▶ **Document text**:
::::::::::

Comment by JsonDemWitOster

6 hours ago

You make some good points but some are, excuse me, cringey-wrong.

> physical menus are hard to update

How often does a restaurant update a menu? Those that need to update frequently already solved that by having a chalk board.

> physical menus are often too simple, requiring asking the server questions they've answered a dozen times before already, hurting their efficiency...

How does a digital menu solve this? All online menus I've used have basically the same amount of information as a printed menu, with some being marginally better. The marginally better ones are the online menus for food delivery because they have a bit more flavor text, pun intended. This is however offset by restaurant-owners' tendency to put unrepresentative stock photo to go with the item and they just put a disclaimer about the photos somewhere.

> physical menus aren't cleaned between uses, so you're touching everything the server touched, and the three people before you.

Ok but please wash your hands after you order at the earliest and before you touch your food at the latest.

> physical menus aren't searchable.

Fair but only thanks to `Ctrl + F`, the best menu search interface by a mile.

> Difficulty scanning the QR code will get better over time, obviously.

I'm starting a prediction market if this will happen before or after Tesla FSD.

> it ignores how QR codes work (you don't have to be that close)

Uhhh...what? The farthest I could scan a QR code is about two handspans away. This was from the original Google Pixel! It was remarkably good at catching QR codes, I have no idea why. I thought it was the moment scanning a QR code has finally gotten better(!) so imagine my disappointment when my subsequent phones (even one Google Pixel 3a) couldn't live up to it. The 3a was still better than others. Even with flagship models, you gotta be pretty close to scan QRs not to mention wait for the exposure and focus to adjust.

(Whoever tells me "cameras can zoom now dummy" has never actually scanned a QR code from afar with the camera zoom lens. When you zoom, the exposure changes AND it becomes _super_ motion sensitive which is, obviously, not great for scanning things.)

::::::::::

▶ **Recorded data**:
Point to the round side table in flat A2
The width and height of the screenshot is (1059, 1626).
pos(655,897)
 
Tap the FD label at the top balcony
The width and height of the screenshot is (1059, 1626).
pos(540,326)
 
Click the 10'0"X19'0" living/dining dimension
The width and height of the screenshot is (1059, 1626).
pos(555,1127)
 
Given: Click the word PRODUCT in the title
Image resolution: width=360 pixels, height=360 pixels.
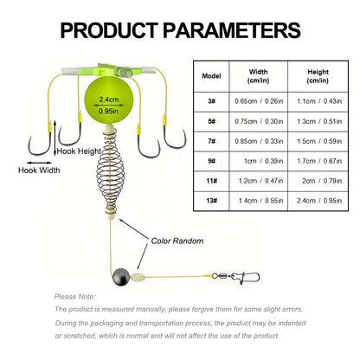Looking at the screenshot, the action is (x=109, y=30).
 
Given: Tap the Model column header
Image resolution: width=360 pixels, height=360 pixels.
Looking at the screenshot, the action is (x=211, y=76).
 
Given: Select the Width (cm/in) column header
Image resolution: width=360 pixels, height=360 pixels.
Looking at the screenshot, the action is (x=259, y=76).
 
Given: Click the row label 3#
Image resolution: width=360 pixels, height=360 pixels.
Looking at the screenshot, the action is (x=211, y=101).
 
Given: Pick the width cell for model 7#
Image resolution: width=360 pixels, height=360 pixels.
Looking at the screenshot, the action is (x=259, y=141).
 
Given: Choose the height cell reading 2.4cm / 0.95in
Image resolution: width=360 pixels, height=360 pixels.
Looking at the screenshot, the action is (x=319, y=201).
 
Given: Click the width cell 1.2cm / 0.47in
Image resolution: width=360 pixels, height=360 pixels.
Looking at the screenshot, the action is (x=260, y=181).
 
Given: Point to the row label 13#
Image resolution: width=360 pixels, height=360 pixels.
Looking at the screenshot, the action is (x=211, y=201).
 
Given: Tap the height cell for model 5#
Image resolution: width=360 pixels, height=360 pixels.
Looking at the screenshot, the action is (x=319, y=121).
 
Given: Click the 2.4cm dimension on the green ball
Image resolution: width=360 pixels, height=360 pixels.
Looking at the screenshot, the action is (x=109, y=100).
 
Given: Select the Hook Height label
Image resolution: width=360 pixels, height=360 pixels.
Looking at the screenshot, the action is (x=79, y=151).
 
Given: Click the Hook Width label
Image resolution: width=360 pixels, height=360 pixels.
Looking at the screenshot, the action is (x=39, y=170).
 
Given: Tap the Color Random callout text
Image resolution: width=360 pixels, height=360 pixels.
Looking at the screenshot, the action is (x=177, y=241).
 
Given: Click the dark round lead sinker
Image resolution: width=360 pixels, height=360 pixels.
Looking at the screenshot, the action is (x=120, y=277).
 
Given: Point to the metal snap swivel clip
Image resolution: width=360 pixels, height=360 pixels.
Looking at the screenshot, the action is (x=236, y=278).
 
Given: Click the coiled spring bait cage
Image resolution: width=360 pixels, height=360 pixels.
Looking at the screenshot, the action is (x=110, y=171).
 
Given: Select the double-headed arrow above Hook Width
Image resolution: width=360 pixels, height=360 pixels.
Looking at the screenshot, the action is (x=39, y=163).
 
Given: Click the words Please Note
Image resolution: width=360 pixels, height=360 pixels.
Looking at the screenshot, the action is (x=74, y=297).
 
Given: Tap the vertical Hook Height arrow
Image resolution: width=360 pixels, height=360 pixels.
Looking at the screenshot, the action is (x=55, y=138).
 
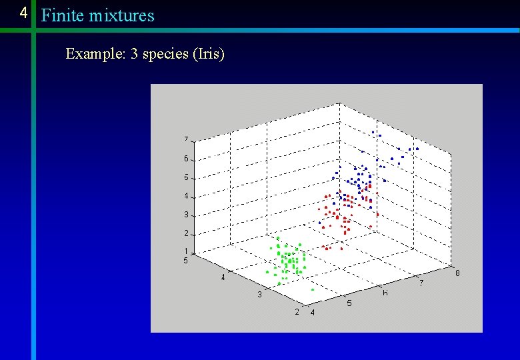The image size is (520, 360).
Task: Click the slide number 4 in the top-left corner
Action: (24, 13)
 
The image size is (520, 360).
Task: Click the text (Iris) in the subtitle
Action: (207, 54)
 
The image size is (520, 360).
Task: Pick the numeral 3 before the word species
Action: (134, 54)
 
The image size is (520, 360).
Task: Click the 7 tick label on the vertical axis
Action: (186, 139)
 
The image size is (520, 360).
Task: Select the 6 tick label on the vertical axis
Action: (186, 159)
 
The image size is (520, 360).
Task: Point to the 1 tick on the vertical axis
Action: (186, 251)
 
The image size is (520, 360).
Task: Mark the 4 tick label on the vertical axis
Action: (186, 196)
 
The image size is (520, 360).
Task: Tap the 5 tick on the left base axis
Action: (186, 260)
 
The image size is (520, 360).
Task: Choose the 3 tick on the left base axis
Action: (259, 295)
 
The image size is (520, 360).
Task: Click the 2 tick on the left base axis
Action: (297, 312)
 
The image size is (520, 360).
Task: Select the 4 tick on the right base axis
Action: (312, 313)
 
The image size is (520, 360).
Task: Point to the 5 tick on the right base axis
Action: (349, 303)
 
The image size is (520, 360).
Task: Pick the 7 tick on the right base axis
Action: (421, 283)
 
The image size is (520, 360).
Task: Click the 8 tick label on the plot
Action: (457, 273)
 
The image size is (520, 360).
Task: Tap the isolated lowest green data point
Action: (313, 290)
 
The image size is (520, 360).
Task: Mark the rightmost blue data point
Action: (417, 148)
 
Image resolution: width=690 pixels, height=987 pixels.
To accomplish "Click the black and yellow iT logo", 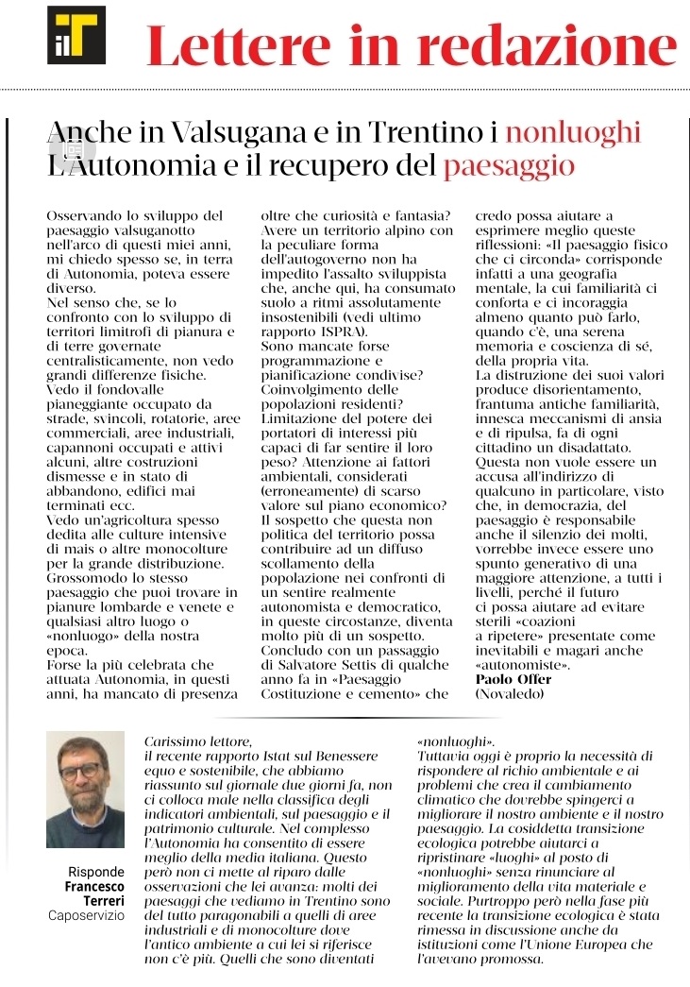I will click(76, 35).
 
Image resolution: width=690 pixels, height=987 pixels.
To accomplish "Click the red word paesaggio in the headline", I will click(509, 166).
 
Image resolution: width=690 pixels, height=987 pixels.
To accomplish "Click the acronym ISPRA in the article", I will click(336, 332).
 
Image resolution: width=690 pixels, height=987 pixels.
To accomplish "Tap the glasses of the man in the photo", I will click(81, 770).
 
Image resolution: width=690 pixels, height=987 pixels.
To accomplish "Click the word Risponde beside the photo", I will click(96, 872).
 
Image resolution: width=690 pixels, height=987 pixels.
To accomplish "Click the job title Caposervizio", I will click(87, 916).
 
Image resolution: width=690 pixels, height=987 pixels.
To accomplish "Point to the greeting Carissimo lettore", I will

::::::::::

▶ **Task list**:
a – In the comment on QR code menus, what is the farthest distance at which the writer says they could scan a QR code?
b – Output the passage of the comment on QR code menus from "Ok but please" to "after Tesla FSD.", word for word.
c – Pick up the comment on QR code menus after its last sentence and continue it.

▶ **Responses by item number**:
a – About two handspans away.

b –
Ok but please wash your hands after you order at the earliest and before you touch your food at the latest.

> physical menus aren't searchable.

Fair but only thanks to `Ctrl + F`, the best menu search interface by a mile.

> Difficulty scanning the QR code will get better over time, obviously.

I'm starting a prediction market if this will happen before or after Tesla FSD.

c –
> Does the author really think getting the server to split the bill is easier?

I am not the author but yes I do think so. Server has the table's bill in front of him and a calculator, each tells him what they had and pay in turn. Et voila.

Splitting the bill inconveniences comes down to a couple of factors IME:

1. the customers know what they had but don't know the price so they have to leaf through the menu again to calculate.

2. the table is provided with only one copy of the bill so the group has to scramble over one measly piece of paper, talking over each other, to compute their share.

Both can be solved by centralizing all that complexity on the waiter.

To be fair, I think the author's bad experience was due to wanting to keep the apple crumble gesture a secret. That is such a bizarre complaint, bro. It doesn't make sense to me either! You're all in a restaurant, everyone knows all the food will be paid for by someone! Why keep it a secret that you paid for the apple crumble?

That's enough HN for the rest of the week.

>> physical menus are hard to update

> How often does a restaurant update a menu? Those that need to update frequently already solved that by having a chalk board.

One advantage of a digital ordering system: it can track inventory and mark a dish as unavailable after N have been ordered.

Some restaurants might have menu updates in the middle of service quite frequently, if they have a daily special with a fixed quantity. Most restaurants probably have an unavailable dish occasionally. Or if a beverage choice becomes unavailable, or a new beer is put on tap.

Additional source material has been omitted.